**SHORT EXERCISE 1:** List every Mickey Mouse short named in the passage on the Silly Symphony series.
**SHORT EXERCISE 2:** Reproduce the portion of the passage on the Silly Symphony series starting with "The Silly Symphonies returned" and going on through "Short Film category.".

**PASSAGE:**
* * * *
Silly Symphony is an American animated series of 75 musical short films produced by Walt Disney Productions from 1929 to 1939. As the series name implies, the Silly Symphonies were originally intended as whimsical accompaniments to pieces of music. As such, the films usually did not feature continuing characters, unlike the Mickey Mouse shorts produced by Disney at the same time (exceptions to this include Three Little Pigs, The Tortoise and the Hare, and Three Orphan Kittens, which all had sequels). The series is notable for its innovation with Technicolor and the multiplane motion picture camera, as well as its introduction of the character Donald Duck making his first appearance in the Silly Symphony cartoon The Wise Little Hen in 1934. Seven shorts won the Academy Award for Best Animated Short Film.

The series also spawned a Silly Symphony newspaper comic strip distributed by King Features Syndicate, and a Dell comic book series Silly Symphonies, as well as several children's books, many of which were based on Silly Symphony cartoons.

The Silly Symphonies returned to theaters with its re-issues and re-releases, and eventually tied with Joseph Barbera and William Hanna's Tom and Jerry'''s record for most Oscar wins for a cartoon series in the Academy Award for Best Animated Short Film category.

Production
While Walt Disney and Carl Stalling, a theatre organist from Kansas City, were in New York to add sound to the Mickey Mouse shorts The Gallopin' Gaucho, The Barn Dance and Plane Crazy, Stalling suggested the idea of making a series of musical animated shorts that combined the latest sound technology with storytelling. At first Walt did not seem interested, but when they returned to New York in February to record the sound for a fifth Mickey Mouse cartoon, The Opry House, they also recorded the soundtrack for The Skeleton Dance, the type of short that Stalling had suggested and the first Silly Symphony cartoon.

Within the animation industry, the series is known for its use by Walt Disney as a platform for experimenting with processes, techniques, characters, and stories in order to further the art of animation. It also provided a venue to try out techniques and technologies, such as Technicolor, special effects animation, and dramatic storytelling in animation, that would be crucial to Disney's plans to eventually begin making feature-length animated films.
* * * *
**DATA LINES:**
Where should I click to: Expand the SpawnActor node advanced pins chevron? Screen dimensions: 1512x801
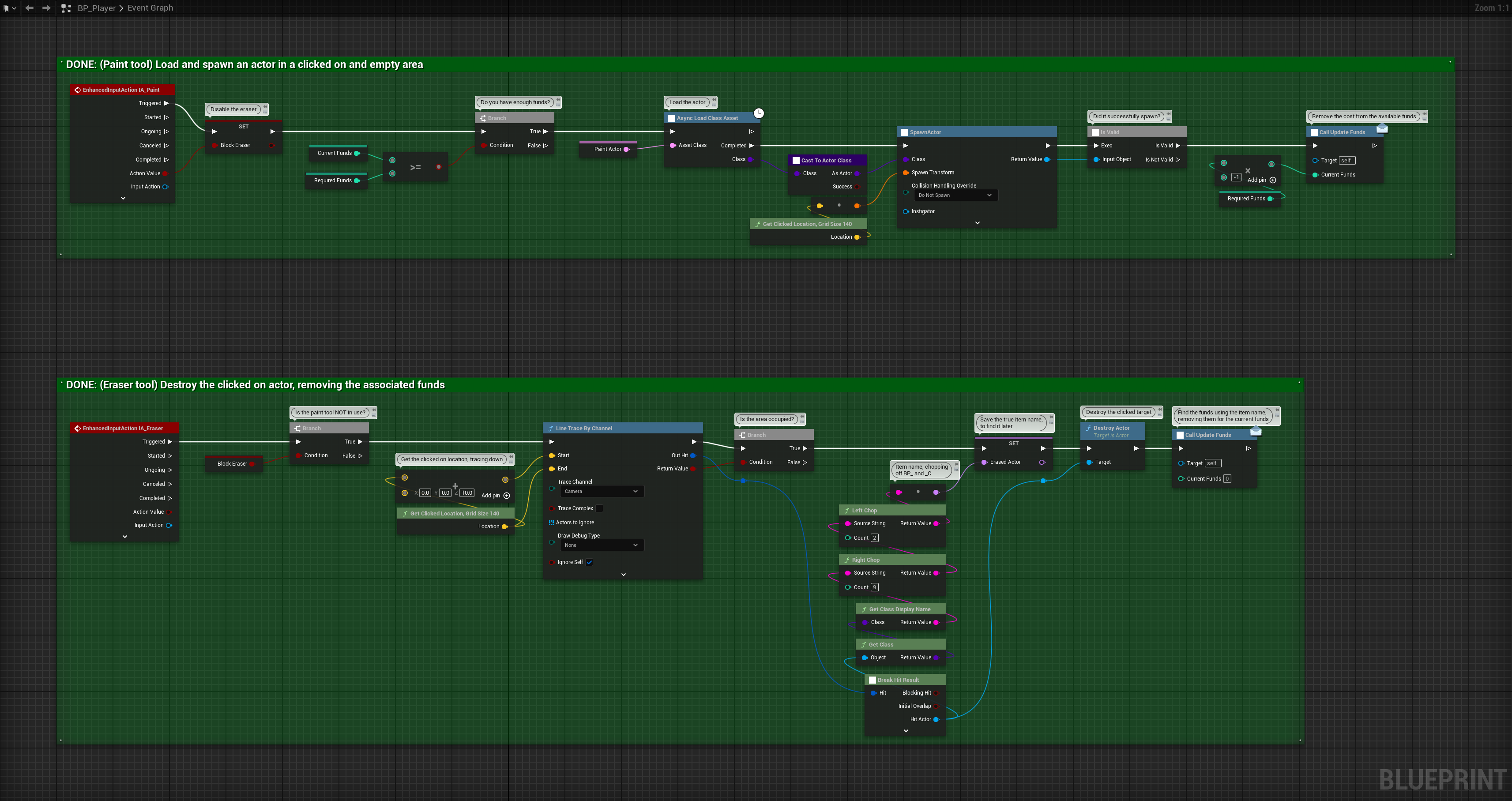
* * * *
**COMPLETE RESPONSE 1:**
The Gallopin' Gaucho
The Barn Dance
Plane Crazy
The Opry House

**COMPLETE RESPONSE 2:**
The Silly Symphonies returned to theaters with its re-issues and re-releases, and eventually tied with Joseph Barbera and William Hanna's Tom and Jerry'''s record for most Oscar wins for a cartoon series in the Academy Award for Best Animated Short Film category.